Le texte transmis au Sénat a été tellement remanié depuis la première version rendue publique à la mi-février qu’il est « rabougri », selon la formule du rapporteur, Jean-Baptiste Lemoyne (LR, Yonne). La majorité sénatoriale s’est donc attachée à le remplumer, lors de son examen en commission des affaires sociales, en restaurant des mesures soustraites à la demande des syndicats, puis des députés socialistes.
C’est le cas du plafonnement des indemnités prud’homales en cas de licenciement abusif. Ou encore le fait de retenir l’échelon du territoire français pour apprécier les difficultés d’un groupe international qui veut congédier des salariés dans sa filiale tricolore. Comme dans la précédente version, les entreprises de moins de cinquante personnes pourraient proposer à leurs salariés, même en l’absence d’un accord collectif, de passer au forfait en jours (un système où le temps de travail est décompté en jours et non pas en heures).
« Le sens de l’histoire »
D’autres dispositions du texte issu des débats à l’Assemblée ont été retouchées. L’idée de donner la primauté aux accords d’entreprise sur les accords de branche en matière de temps de travail est conservée. Mais un changement de taille est opéré : ceux-ci devront, comme aujourd’hui, recueillir l’imprimatur d’organisations syndicales totalisant au moins 30 % des voix aux élections professionnelles. Le gouvernement souhaitait porter ce chiffre à 50 %. Mais certains responsables patronaux et syndicaux jugeaient cette barre difficile à franchir, d’après M. Lemoyne. D’où la décision prise par les sénateurs de la ramener à 30 %. Toutefois, le rapporteura indiqué, le 8 juin, devant l’Association des journalistes d’information sociale : « Je vais essayer d’afficher que nous ne renonçons pas au principe majoritaire, qui reste un objectif et qui va dans le sens de l’histoire. »

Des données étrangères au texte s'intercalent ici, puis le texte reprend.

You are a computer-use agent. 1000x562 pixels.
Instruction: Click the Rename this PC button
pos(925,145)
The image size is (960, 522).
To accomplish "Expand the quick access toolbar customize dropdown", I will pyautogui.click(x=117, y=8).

En matière de temps de travail, toujours, la majorité sénatoriale a supprimé la notion de durée légale du travail pour la remplacer par celle de « durée de référence ». Celle-ci devrait être fixée par « accord collectif » ; à défaut, les salariés passent aux 39 heures. Exit, donc, l’une des conquêtes des lois Aubry de 1998 et de 2000.

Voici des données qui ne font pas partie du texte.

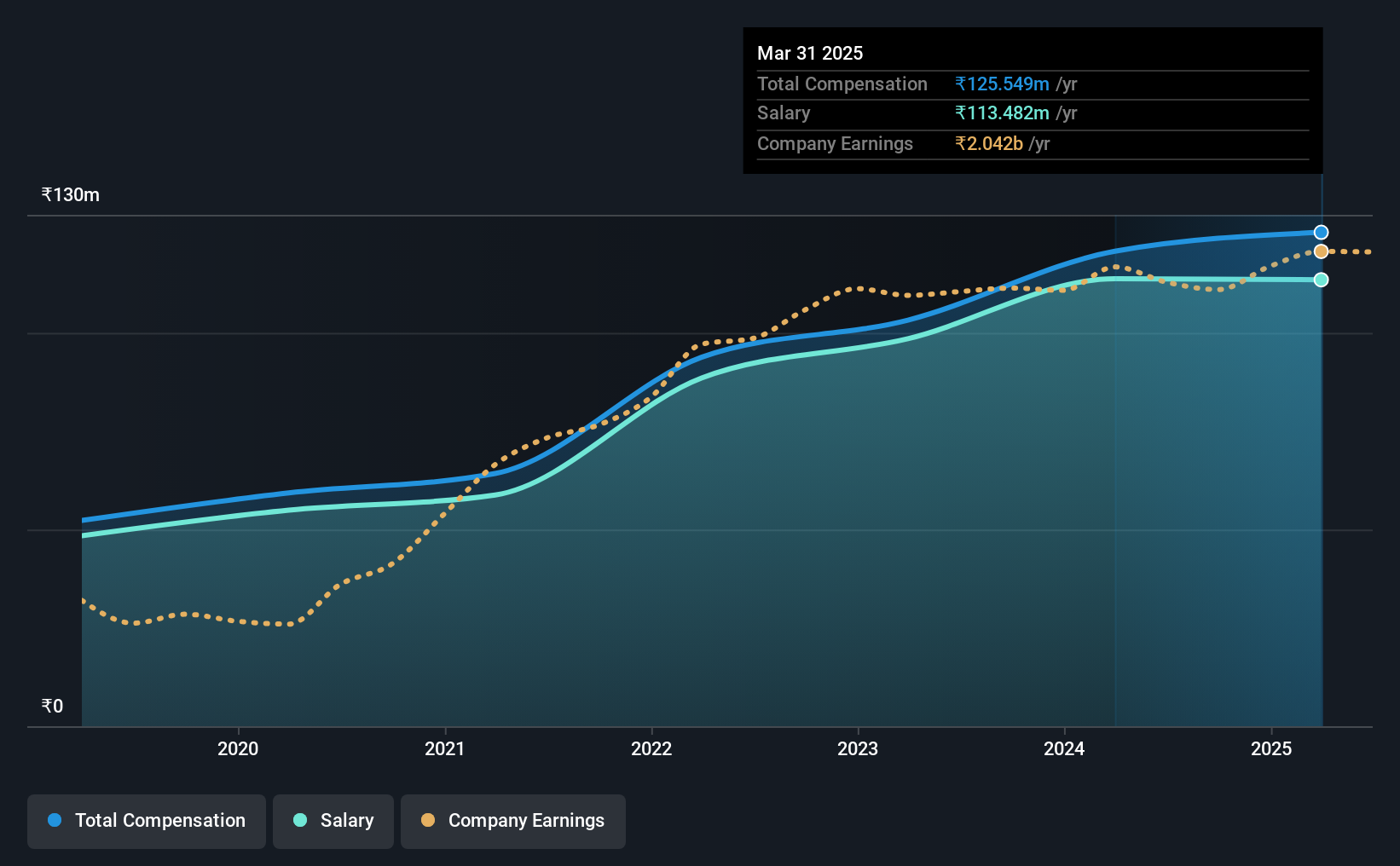Viewport: 1400px width, 866px height.
Task: Click the blue Total Compensation data point marker
Action: pyautogui.click(x=1321, y=232)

Plusieurs innovations introduites à la faveur du texte sont, par ailleurs, supprimées (compte engagement citoyen, responsabilité sociale des plates-formes numériques type Uber…). Enfin, des amendements ont été votés pour soutenir l’apprentissage et le pouvoir d’achat des salariés (réduction du « forfait social » pour l’ensemble des sommes versées au titre de la participation et de l’intéressement).